When I construct a boost::options_description instance like
options.add_options()
("double_val", value(&config.my_double)->default_value(0.2), "it's a double");
and later want to have the automated output of the options that are available for my program, and put
std::cout << options << std::endl;
the default value 0.2 is shown with way too high precision, which effectively clutters my output when I have long variable names:
--double_val (=0.20000000000000001) it's a double
unfortunately, a prior call to std::cout.precision did not help:
cout.precision(5);
std::cout << options << std::endl;
this leads still to the same output :/
Do you have any ideas on how to limit the display of the default value to less positions?
Best regards, Christian
From boost/program_options/value_semantic.hpp
:
/** Specifies default value, which will be used
if none is explicitly specified. The type 'T' should
provide operator<< for ostream.
*/
typed_value* default_value(const T& v)
{
m_default_value = boost::any(v);
m_default_value_as_text = boost::lexical_cast<std::string>(v);
return this;
}
/** Specifies default value, which will be used
if none is explicitly specified. Unlike the above overload,
the type 'T' need not provide operator<< for ostream,
but textual representation of default value must be provided
by the user.
*/
typed_value* default_value(const T& v, const std::string& textual)
{
m_default_value = boost::any(v);
m_default_value_as_text = textual;
return this;
}
So the implementation is dead simple (never a sure thing with Boost!). Trying to reconfigure your ostream to make the formatting come out as you want won't work, because the default value just gets converted to a string in a standalone ostringstream
(inside lexical_cast
).
So a simple workaround is to add your desired string representation as a second argument to default_value
. Then you can make it print however you want (including not at all, if you pass an empty string). Like so:
value(&config.my_double)->default_value(0.2, "0.2")

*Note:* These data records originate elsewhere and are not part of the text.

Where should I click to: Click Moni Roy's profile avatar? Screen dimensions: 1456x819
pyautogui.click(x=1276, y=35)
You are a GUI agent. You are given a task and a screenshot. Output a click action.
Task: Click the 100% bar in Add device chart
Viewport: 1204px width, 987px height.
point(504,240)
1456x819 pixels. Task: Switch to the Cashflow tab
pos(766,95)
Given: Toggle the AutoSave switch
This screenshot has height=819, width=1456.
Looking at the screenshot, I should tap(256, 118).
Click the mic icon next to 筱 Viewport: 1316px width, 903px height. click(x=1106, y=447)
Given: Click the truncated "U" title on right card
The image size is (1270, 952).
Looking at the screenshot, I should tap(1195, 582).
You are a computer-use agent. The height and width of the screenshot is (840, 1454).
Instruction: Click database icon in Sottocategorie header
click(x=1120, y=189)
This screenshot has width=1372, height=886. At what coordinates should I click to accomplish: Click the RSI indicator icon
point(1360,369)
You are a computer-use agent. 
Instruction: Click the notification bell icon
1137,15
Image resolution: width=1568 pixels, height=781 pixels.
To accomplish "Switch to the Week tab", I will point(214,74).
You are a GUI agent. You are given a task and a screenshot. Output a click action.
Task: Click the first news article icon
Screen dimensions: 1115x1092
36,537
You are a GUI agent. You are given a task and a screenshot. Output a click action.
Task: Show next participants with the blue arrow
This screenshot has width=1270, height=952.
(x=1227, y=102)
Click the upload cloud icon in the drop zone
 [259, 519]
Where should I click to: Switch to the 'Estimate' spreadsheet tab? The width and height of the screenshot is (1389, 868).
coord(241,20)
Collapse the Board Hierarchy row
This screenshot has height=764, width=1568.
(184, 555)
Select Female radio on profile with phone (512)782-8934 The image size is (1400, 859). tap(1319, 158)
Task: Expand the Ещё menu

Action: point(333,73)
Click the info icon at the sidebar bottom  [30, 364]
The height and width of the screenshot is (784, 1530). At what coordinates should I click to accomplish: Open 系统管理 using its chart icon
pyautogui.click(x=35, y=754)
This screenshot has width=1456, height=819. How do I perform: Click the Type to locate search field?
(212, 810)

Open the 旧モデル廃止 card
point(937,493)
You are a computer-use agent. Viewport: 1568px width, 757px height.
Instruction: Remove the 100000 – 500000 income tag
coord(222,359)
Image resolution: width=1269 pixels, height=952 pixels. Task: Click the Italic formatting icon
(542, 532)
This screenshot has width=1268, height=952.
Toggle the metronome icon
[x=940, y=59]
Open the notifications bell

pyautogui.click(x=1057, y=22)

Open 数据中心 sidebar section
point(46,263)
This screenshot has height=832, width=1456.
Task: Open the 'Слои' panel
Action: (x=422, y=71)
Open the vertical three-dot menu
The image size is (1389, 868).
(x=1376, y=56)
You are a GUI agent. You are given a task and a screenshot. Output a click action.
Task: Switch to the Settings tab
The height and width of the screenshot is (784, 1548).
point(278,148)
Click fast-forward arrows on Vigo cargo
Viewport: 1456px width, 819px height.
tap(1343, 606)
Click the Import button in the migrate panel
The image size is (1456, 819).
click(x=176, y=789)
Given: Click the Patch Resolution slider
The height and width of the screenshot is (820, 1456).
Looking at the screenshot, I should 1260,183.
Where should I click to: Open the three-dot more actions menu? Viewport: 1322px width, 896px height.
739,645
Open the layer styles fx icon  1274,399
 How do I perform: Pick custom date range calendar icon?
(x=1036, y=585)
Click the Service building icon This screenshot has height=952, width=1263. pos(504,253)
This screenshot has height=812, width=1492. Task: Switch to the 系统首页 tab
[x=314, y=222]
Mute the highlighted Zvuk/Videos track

The more "enterprisey" way to accomplish the same thing would be to implement your own type which would wrap double
, be used for config.my_double
, and provide construction from and coercion to double
, and your very own ostream& operator<<
with exactly the formatting you desire. I don't suggest this approach, however, unless you're writing a library that demands generality.
From the Boost Lexical Cast notes:
The previous version of lexical_cast used the default stream precision for reading and writing floating-point numbers. For numerics that have a corresponding specialization of std::numeric_limits, the current version now chooses a precision to match.